Alexia pulled back slightly, surprised. "I wasn't sure if the cryostasis tank would function properly," she said. "I needed someone there to ensure that, should things go sideways, to manually override the tank's automatic processes so I didn't die." Her mouth became a thin, pink line. "He didn't tell you," she said, barely containing the contempt in her voice. "I shouldn't even be surprised."

"You wanted me there? To override the controls?"

"If something had gone wrong, yes. Alfred wasn't reliable," she said. "You've been nothing but reliable, Grayson. For our entire life, you were always the one I could fall back on. Yes, I wanted you there. I wanted you to be my contingency plan."

"I thought you were dead for fifteen years," he said, barely loud enough to hear himself.

Now Alexia barely hid her anger, and said, "He didn't even have the courtesy to tell you that I was alive?"

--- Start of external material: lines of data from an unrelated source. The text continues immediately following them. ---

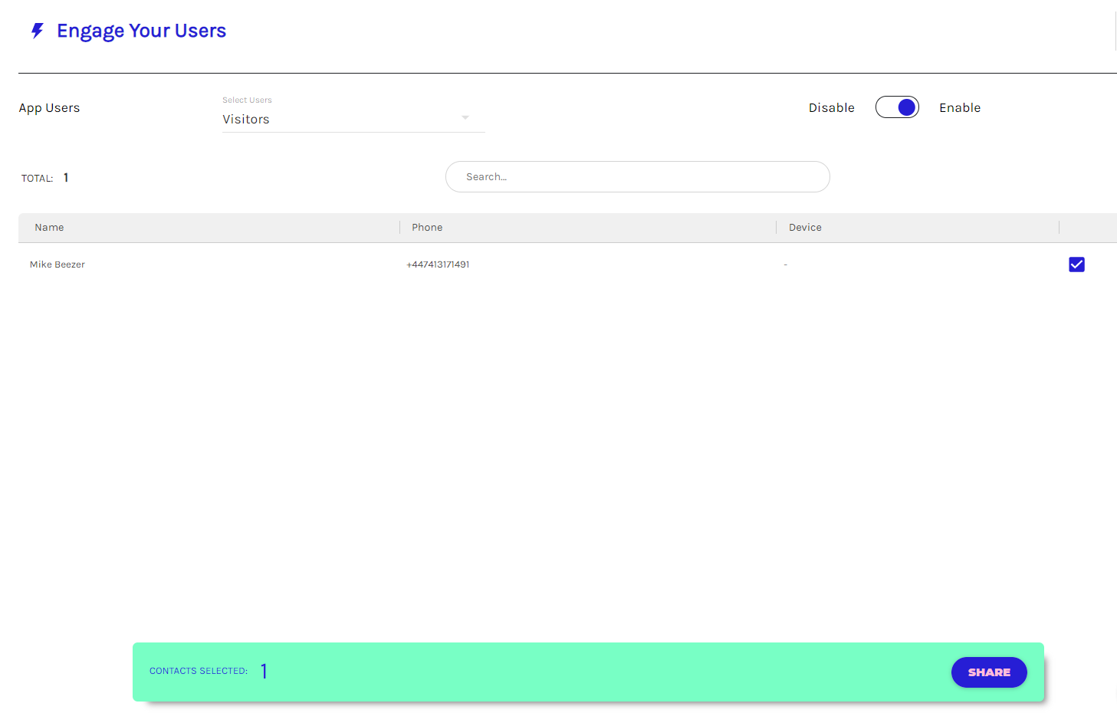
Task: Sort by the Name column header
Action: pos(49,228)
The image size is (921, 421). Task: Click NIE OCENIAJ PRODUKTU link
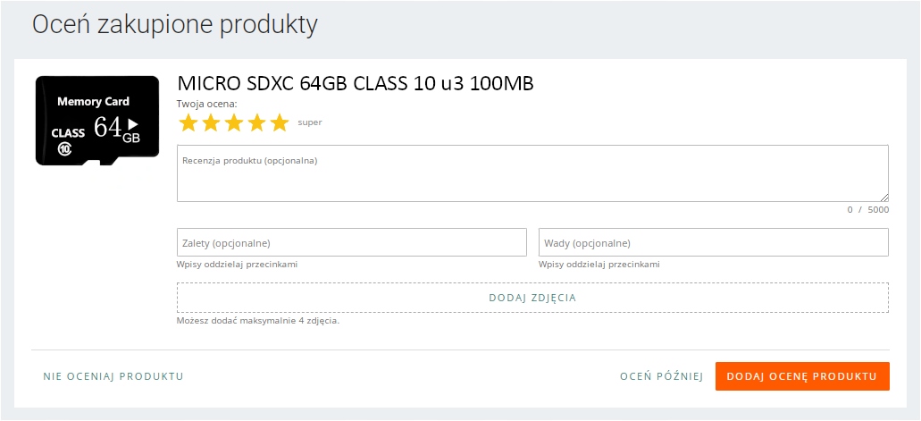click(x=113, y=376)
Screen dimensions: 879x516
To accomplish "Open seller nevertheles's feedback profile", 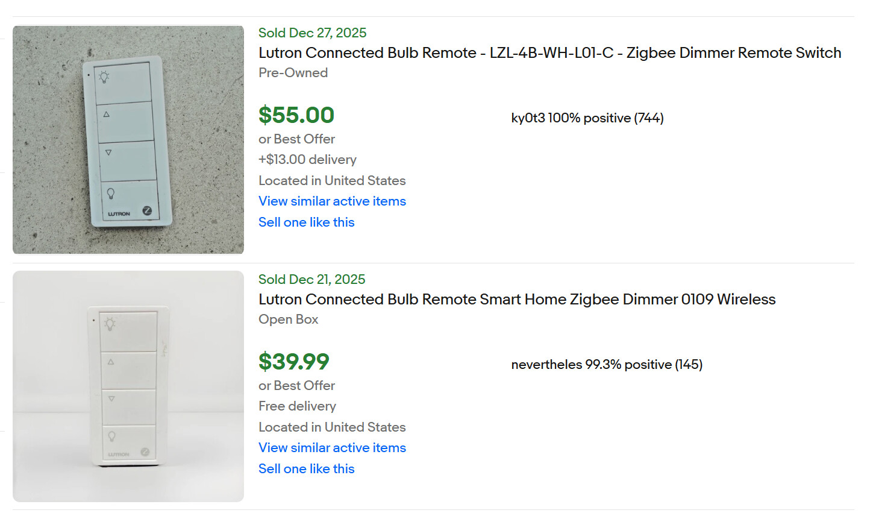I will point(607,365).
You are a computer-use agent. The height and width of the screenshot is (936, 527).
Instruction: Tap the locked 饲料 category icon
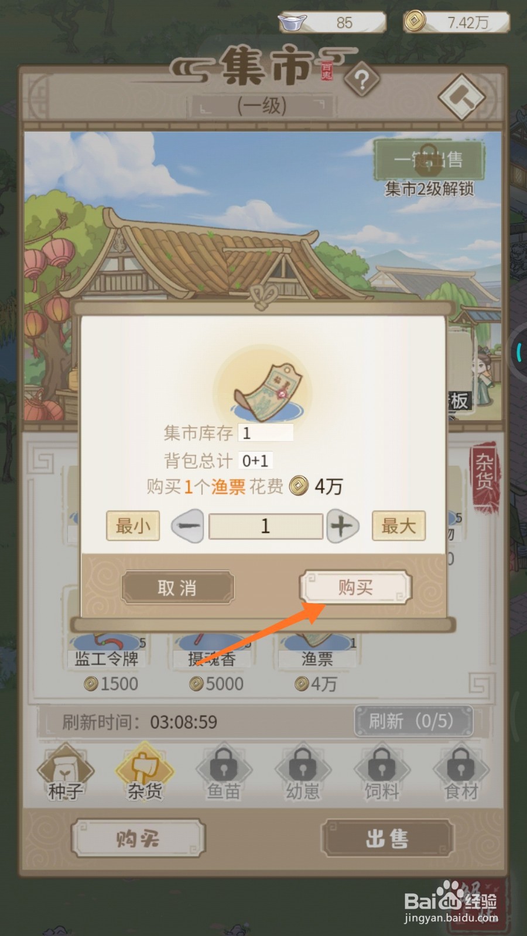pyautogui.click(x=382, y=772)
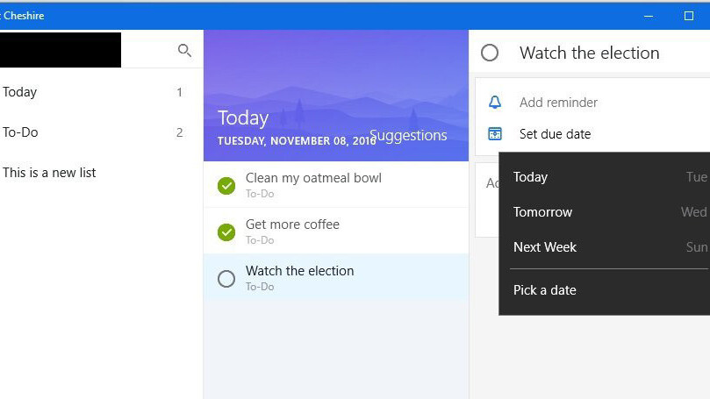
Task: Click the bell icon for reminders
Action: (x=495, y=103)
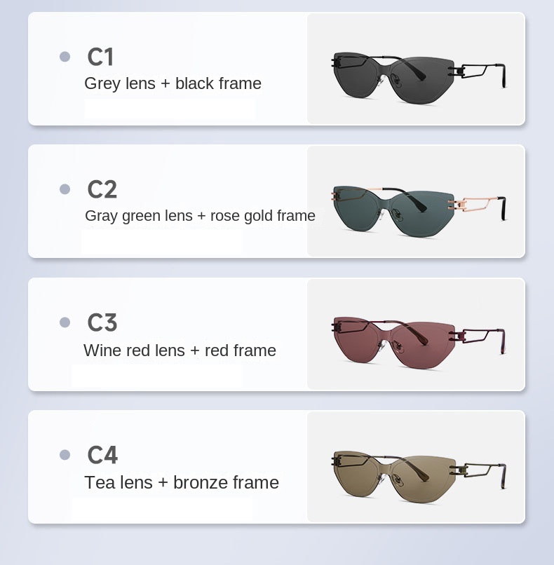Click the C3 heading label

point(102,322)

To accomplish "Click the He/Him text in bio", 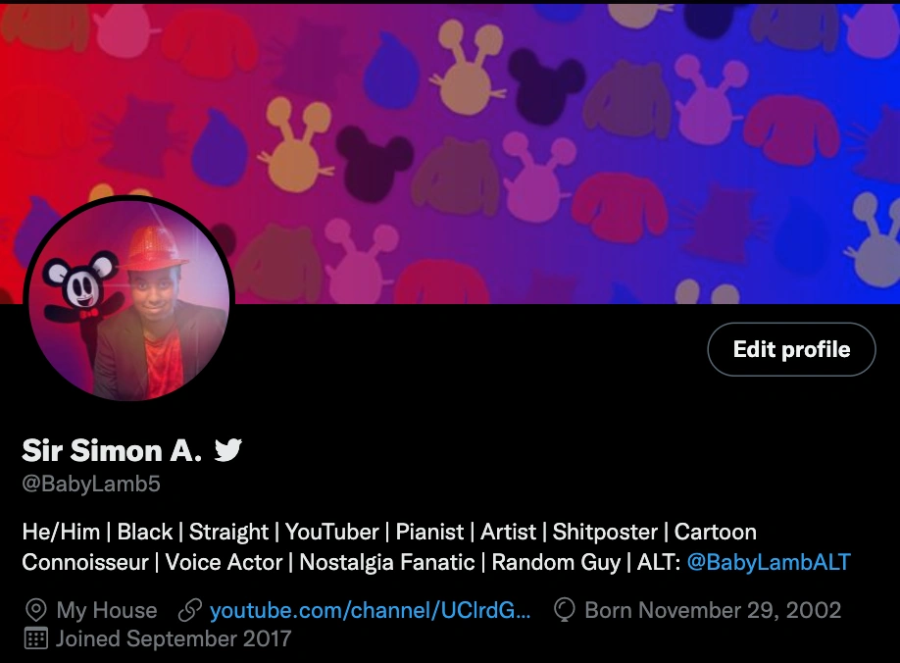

"I think he forgot," Grayson said, and paused. Forgot until he didn't, anyway. He sat on the edge of her bed, the coil-springs creaking, suddenly feeling very tired again. The duvet smelled musty from infrequent airing.

"You need rest," she said, and strode over to him, gently coaxing him down onto the mattress. "When was the last time you slept?"

"Other than the couple winks I caught in the hangar? I'm not sure."

Alexia pursed her lips, then sat on the bed beside him. "Sleep, Grayson," she told him, and suddenly he remembered a very specific moment in which Alexia, aged six, had told eight-year-old him to sleep with that same stern look on her face, because he'd been feeling unwell and insisting that he didn't need any rest. "We can speak more later," she continued, and laid on her side next to him, raising herself on her elbow and propping her head in her hand. "The undead, as far as I know, can't use elevators. We'll be safe here."

For some reason that reminded him of Wesker, and he said, "Albert was looking for you, back on Rockfort."

"Albert Wesker?"

"Yes."

Alexia looked thoughtful, and said, "Interesting."